News Praise Retreats Work With Us Book Resources Blog Contact Free Guide to EPIC Date Night Login

What to Do (and Not Do) When Things Aren't Fair in Marriage

 

Has this ever happened to you? 

You just spent all morning making breakfast, unloading the dishwasher, and packing lunches for the kids. Your partner, meanwhile, just strolled in from a morning workout, seemingly oblivious to all your hard work.

Or you just spent ten hours working your face off so that you and your partner can afford the vacations, the house, and the cost of day care. Your partner, meanwhile, just arrived home from a long walk with a friend and a spacious afternoon where they actually had time to read for pleasure.

How do you react? Well, unless you're Buddha, Jesus, or some other enlightened being, you probably feel the sting of unfairness.

You have thoughts like, "Wait a minute, why am I doing everything? This is totally unfair."

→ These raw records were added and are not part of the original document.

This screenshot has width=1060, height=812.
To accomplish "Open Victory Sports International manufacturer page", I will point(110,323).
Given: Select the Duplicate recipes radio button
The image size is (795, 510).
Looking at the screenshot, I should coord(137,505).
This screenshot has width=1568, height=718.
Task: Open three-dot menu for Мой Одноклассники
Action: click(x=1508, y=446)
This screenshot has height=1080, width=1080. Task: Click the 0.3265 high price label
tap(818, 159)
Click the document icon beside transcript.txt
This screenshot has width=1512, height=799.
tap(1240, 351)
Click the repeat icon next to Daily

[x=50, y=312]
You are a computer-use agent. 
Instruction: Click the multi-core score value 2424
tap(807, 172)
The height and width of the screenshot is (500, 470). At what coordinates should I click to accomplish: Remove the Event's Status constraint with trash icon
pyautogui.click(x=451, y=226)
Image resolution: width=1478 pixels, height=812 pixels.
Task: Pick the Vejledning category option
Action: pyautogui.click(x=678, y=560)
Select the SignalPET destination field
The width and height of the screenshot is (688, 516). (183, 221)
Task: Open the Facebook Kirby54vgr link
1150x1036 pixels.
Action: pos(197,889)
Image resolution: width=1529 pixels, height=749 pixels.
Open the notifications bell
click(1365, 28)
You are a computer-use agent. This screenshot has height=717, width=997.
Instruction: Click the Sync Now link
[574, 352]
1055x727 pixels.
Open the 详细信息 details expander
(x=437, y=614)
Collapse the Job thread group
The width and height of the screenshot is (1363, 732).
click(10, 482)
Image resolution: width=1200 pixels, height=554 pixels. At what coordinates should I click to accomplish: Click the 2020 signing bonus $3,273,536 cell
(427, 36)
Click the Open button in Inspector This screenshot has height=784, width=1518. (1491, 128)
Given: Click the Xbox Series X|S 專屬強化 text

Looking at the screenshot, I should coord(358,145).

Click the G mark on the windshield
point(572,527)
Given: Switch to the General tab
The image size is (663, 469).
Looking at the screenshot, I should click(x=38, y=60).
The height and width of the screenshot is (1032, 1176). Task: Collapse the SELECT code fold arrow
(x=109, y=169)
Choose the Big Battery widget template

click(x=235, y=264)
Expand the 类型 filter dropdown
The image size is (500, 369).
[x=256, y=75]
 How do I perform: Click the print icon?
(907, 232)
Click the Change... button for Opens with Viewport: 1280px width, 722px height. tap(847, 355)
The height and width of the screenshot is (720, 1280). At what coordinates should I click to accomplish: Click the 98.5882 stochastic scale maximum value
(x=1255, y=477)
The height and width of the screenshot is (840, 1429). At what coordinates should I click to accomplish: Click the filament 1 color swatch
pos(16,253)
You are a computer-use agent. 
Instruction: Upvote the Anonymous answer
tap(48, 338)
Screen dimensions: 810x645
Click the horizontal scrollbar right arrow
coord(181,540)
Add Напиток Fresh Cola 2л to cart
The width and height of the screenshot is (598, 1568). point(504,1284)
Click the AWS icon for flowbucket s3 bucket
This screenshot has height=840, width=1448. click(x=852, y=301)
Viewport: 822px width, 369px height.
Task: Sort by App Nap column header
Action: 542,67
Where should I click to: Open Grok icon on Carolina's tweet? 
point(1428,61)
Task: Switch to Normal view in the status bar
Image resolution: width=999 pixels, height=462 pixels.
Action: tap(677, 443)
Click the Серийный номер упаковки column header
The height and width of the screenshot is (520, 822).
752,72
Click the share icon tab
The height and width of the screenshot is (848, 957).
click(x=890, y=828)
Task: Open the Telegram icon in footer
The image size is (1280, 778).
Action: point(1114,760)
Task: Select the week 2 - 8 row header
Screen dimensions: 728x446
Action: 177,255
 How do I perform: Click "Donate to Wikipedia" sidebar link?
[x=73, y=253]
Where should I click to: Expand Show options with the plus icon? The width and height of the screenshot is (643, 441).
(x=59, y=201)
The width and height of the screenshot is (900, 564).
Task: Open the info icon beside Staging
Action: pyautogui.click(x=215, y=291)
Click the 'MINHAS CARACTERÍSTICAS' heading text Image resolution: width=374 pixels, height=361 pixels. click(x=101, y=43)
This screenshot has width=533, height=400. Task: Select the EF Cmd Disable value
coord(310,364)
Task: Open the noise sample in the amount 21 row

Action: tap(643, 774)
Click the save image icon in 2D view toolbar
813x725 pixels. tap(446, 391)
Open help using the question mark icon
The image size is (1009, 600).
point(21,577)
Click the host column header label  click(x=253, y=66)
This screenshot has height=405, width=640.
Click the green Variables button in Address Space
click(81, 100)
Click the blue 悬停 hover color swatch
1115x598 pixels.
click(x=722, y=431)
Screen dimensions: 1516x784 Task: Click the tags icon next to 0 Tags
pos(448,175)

You experience the rising sensation of anger in your chest, tension in your neck and jaw, and that most destructive of all marital emotions: resentment.

This leaves you with a choice. In fact, after interviewing over one hundred people and watching ourselves closely in this pattern for years, we've concluded that it leaves you with three choices. 

One of these choices will almost certainly make things worse in your relationship. The other two give you a pathway to make it better.

 

Your Choices

 

1. Lash out or check out.

Let's start with the bad choice. This choice isn't really a choice at all. It's simply a matter of letting your bad and mostly unconscious reactive habits run the show.

For some, this looks like launching into a verbal tirade about all the injustices you've experienced at the hands of your clueless partner. It might include a line like, "I'm the one doing everything around here." Or "Dude, when was the last time you washed a dish in this house?"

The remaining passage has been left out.